Com essas características, o Brasil estaria inaugurando um novo modelo de ajuda internacional? “Não sei se chamaria de novo modelo, porque não foi pensado como novo modelo”, diz o embaixador Tarragô. Mas “nós temos uma maneira de fazer que não tem as mesmas condicionalidades ou exigências. Porque a ênfase não é na doação de recursos financeiros”, mas na cooperação técnica. Embora menos vistosa que a doação de dinheiro, a cooperação técnica é “mais eficiente” porque “os resultados são mais duradouros por meio da formação de pessoas que vão ficar por gerações inteiras pondo em prática o que terão aprendido conosco”.
Política de cooperação
A mudança de perfil do Brasil é muito recente e ainda faltam diretrizes e agenda para a cooperação brasileira. Mas a consolidação do país como doador e o aumento constante da ajuda que fornece tornam necessário que o governo passe a discutir os termos da sua cooperação. Apesar de haver uma ideia geral de princípios, falta uma política de cooperação internacional brasileira, que defina em primeiro lugar o que somos e o que queremos ser como um país doador, além de simplesmente prestar cooperação na prática.
“O Brasil vai atuar da mesma forma que algumas potências tradicionais?”, questiona o ministro Bitencourt, da embaixada do Brasil em Moçambique. Ou da mesma forma que a China? E como vai se dar a conjugação da cooperação brasileira “com nossos interesses econômicos” de internacionalização das empresas e disputa por mercados e matérias-primas? Como “a transformação do bioetanol em ‘commodity’ internacional” vai surtir impactos na cooperação? “São perguntas como essas que acabarão se colocando e cujas respostas permitirão definir a visão que queremos ter para nossa atuação e para a cooperação”, diz Bitencourt.

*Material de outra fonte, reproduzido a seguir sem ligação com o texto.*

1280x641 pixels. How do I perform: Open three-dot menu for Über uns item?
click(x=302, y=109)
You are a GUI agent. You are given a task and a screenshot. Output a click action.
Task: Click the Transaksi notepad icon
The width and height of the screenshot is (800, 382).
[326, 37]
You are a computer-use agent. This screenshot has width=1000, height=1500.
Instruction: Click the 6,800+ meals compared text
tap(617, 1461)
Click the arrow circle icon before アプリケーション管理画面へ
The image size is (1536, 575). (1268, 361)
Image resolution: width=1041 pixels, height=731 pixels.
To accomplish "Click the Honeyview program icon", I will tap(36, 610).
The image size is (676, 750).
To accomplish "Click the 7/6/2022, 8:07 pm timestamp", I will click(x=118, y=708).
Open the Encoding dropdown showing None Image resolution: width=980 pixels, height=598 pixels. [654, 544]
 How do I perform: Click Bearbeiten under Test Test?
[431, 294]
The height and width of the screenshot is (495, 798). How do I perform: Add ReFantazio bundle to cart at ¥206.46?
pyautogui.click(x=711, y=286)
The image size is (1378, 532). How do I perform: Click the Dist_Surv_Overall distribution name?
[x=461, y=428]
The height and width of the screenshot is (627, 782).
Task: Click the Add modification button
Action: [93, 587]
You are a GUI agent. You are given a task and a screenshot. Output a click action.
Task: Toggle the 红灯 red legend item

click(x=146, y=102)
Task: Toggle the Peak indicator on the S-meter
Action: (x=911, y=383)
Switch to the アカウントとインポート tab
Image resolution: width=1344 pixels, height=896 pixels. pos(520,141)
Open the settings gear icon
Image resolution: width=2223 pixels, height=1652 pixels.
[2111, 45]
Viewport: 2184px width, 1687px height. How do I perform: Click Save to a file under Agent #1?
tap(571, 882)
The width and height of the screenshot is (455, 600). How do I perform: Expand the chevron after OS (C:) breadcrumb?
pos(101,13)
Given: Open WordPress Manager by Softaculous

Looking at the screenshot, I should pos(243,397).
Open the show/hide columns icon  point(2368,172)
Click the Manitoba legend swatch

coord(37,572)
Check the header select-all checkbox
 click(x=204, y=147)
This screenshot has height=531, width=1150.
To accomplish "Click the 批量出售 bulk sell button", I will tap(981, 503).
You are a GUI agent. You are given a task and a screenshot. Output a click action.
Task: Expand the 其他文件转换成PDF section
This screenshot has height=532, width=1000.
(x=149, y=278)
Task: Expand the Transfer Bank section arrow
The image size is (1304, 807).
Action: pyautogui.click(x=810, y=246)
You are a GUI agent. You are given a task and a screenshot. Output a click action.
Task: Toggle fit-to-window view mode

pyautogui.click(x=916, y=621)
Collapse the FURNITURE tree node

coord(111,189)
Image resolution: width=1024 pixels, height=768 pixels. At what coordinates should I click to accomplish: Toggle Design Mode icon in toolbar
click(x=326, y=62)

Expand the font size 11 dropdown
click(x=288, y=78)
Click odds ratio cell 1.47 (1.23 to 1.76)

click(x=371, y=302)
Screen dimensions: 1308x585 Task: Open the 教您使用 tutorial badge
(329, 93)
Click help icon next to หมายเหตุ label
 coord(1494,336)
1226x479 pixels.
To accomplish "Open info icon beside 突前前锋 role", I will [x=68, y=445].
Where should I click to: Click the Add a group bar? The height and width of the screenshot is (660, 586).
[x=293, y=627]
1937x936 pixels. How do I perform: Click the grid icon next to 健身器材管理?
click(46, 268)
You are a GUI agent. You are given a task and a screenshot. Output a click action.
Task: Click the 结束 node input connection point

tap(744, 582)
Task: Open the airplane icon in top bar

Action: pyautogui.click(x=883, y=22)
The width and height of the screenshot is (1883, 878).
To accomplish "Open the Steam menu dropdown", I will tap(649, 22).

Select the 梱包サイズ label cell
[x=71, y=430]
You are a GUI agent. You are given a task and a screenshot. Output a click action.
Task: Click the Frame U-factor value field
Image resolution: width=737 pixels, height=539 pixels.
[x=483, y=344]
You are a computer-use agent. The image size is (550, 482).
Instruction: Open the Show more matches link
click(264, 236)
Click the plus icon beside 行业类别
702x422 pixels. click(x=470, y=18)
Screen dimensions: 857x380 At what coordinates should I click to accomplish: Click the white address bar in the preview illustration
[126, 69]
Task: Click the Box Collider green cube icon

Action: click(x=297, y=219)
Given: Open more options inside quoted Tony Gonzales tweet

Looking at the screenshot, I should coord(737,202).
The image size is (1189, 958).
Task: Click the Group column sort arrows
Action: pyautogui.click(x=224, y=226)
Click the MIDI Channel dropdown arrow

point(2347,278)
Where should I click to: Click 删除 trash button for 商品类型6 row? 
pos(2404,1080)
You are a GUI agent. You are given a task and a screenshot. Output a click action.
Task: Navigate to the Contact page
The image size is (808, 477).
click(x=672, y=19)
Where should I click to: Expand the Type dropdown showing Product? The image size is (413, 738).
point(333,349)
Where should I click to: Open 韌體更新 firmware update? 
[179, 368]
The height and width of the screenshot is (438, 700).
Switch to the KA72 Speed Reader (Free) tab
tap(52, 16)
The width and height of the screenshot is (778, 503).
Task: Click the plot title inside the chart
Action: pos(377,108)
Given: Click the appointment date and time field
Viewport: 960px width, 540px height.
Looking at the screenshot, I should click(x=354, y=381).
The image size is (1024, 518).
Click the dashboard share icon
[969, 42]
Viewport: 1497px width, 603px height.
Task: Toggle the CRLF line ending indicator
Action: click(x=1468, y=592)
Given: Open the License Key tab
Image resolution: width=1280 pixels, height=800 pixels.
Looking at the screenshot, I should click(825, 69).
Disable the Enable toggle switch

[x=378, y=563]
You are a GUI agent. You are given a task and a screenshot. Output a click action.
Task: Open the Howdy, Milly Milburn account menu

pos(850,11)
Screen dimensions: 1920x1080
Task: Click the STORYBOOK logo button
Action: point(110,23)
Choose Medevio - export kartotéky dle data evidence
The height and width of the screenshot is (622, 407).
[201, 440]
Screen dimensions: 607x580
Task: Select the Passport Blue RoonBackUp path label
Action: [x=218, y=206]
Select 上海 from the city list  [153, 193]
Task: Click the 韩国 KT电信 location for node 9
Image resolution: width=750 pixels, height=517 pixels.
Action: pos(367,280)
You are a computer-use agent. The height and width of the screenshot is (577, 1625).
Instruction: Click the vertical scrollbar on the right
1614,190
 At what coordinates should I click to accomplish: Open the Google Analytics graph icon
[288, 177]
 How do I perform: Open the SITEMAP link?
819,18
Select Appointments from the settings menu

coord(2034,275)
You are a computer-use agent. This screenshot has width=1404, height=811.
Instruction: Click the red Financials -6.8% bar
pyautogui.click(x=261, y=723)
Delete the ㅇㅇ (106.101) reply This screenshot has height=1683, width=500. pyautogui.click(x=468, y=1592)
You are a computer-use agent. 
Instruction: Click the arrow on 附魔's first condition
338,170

A pesquisadora Melissa Andrade concorda que chegou a hora de o país discutir sua cooperação. “O Brasil, nessa demanda que está tendo de exportar know-how para o resto do mundo, tem uma oportunidade excelente de olhar para si de forma muito crítica e ver o que a gente está querendo dar para o resto do mundo”, diz a pesquisadora. “Nós, que fomos tão críticos durante tanto tempo em relação a importar uma série de ideologias e programas que não tinham a ver com nossa realidade, até que ponto vamos agora começar a fazer a mesma coisa? Como vamos conseguir dialogar?”.
“Não existe uma resposta pronta ainda”, continua Melissa Andrade. “Estamos começando a debater cooperação internacional como política pública de forma mais séria agora. Até recentemente o Brasil recebia mais assistência do que oferecia. Por isso, este é um debate tão importante. Temos que nos preparar para fazer uma cooperação que seja de fato diferente, que não reproduza os mesmos modelos tanto técnicos quanto ideológicos da cooperação que a gente teve no passado.”
* Amanda Rossi é jornalista.
** Publicado originalmente no site Le Monde Diplomatique Brasil.